WE ALL TRIED TO FORGET about James Truscott and his photographer for a while after that. Did pretty good, too. After umpteen different rides, a live show starring Mickey Mouse, two snacks, and countless carnival games, I dared to suggest that we head back to the hotel.
"For the pool?" Damon asked, grinning. We had glimpsed the five-thousand-square-foot Never Land Pool on our way to breakfast early that morning.
When I got to the front desk, there was a message waiting, one that I was expecting. Inspector Jamilla Hughes of the San Francisco Police Department was in town and needed a meeting with me. ASAP, if not sooner, said the note. That means move it, buster.

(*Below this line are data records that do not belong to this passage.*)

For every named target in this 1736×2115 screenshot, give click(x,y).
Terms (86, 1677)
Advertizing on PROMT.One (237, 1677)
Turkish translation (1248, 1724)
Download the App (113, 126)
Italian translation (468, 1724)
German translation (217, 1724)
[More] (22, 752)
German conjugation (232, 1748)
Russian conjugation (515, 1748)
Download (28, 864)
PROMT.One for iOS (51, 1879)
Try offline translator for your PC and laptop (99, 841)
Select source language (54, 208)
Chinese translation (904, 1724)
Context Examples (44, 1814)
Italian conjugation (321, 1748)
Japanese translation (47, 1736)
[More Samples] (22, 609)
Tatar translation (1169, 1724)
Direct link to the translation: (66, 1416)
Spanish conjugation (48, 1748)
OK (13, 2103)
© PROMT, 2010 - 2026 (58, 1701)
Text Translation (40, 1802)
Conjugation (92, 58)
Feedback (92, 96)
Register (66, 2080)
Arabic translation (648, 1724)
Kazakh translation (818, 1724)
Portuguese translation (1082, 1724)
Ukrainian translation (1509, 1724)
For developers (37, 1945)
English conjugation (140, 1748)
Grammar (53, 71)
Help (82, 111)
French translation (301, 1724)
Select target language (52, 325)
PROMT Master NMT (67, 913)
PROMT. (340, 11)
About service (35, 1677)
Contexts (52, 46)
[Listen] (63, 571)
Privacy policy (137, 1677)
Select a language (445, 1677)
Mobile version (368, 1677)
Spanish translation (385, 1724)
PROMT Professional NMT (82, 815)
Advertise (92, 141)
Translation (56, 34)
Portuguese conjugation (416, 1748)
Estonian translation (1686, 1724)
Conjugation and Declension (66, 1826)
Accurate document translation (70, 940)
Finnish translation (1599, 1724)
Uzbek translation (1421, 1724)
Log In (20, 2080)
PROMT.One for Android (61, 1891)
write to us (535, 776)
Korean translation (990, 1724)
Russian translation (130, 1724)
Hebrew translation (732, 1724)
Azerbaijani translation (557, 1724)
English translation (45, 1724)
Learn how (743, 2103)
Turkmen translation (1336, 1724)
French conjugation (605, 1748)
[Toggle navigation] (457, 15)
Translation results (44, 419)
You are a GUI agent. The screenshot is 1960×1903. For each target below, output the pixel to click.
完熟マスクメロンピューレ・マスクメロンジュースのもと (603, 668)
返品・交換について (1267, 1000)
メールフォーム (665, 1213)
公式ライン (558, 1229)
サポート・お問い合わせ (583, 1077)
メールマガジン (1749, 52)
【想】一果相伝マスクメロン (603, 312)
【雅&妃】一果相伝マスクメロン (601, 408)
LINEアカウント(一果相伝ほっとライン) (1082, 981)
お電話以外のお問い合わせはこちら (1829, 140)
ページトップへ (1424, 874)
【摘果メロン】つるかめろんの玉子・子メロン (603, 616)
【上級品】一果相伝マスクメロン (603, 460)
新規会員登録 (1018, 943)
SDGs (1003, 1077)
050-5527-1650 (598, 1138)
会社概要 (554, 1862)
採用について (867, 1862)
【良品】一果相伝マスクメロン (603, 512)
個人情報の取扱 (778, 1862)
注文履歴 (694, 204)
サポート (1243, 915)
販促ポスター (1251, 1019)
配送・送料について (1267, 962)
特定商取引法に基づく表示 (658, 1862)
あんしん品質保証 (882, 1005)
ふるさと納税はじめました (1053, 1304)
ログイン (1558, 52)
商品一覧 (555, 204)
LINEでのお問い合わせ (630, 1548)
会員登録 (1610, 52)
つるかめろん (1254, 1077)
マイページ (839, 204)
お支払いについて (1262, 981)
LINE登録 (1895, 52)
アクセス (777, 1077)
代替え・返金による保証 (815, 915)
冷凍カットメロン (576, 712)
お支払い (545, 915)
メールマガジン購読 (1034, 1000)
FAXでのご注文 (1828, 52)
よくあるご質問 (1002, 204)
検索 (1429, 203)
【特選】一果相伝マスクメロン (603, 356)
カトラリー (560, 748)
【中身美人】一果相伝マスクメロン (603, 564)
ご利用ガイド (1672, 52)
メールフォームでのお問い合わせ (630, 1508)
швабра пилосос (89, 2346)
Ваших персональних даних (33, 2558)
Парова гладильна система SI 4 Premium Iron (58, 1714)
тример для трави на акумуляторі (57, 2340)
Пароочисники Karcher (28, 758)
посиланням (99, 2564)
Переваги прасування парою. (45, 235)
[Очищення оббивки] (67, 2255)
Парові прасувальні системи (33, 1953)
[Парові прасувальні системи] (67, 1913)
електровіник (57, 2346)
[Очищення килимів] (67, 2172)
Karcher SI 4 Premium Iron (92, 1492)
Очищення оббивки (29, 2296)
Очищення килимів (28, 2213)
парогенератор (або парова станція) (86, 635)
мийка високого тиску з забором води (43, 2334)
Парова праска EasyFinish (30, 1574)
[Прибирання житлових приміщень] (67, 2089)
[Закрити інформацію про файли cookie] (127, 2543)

I gave my smiling regrets to the pool sharks and took my leave of them. After all, I was on vacation, too.
"Go get 'em, Daddy," Jannie ribbed me. "It's Jamilla, right?" Damon gave a thumbs-up and a smile from behind the fogged lens of a snorkel mask.
I crossed the grounds from the Disneyland Hotel to the Grand Californian, where I had booked another room. This place was an entirely American Arts and Crafts affair, much more sedate than our own hotel.
I passed through stained-glass doors into a soaring lobby. Redwood beams rose six floors overhead, and Tiffany lamps dotted the lower level, which centered on an enormous fieldstone fireplace.
I barely noticed any of it, though. I was already thinking about Inspector Hughes up in room 456. Amazing - I was on vacation.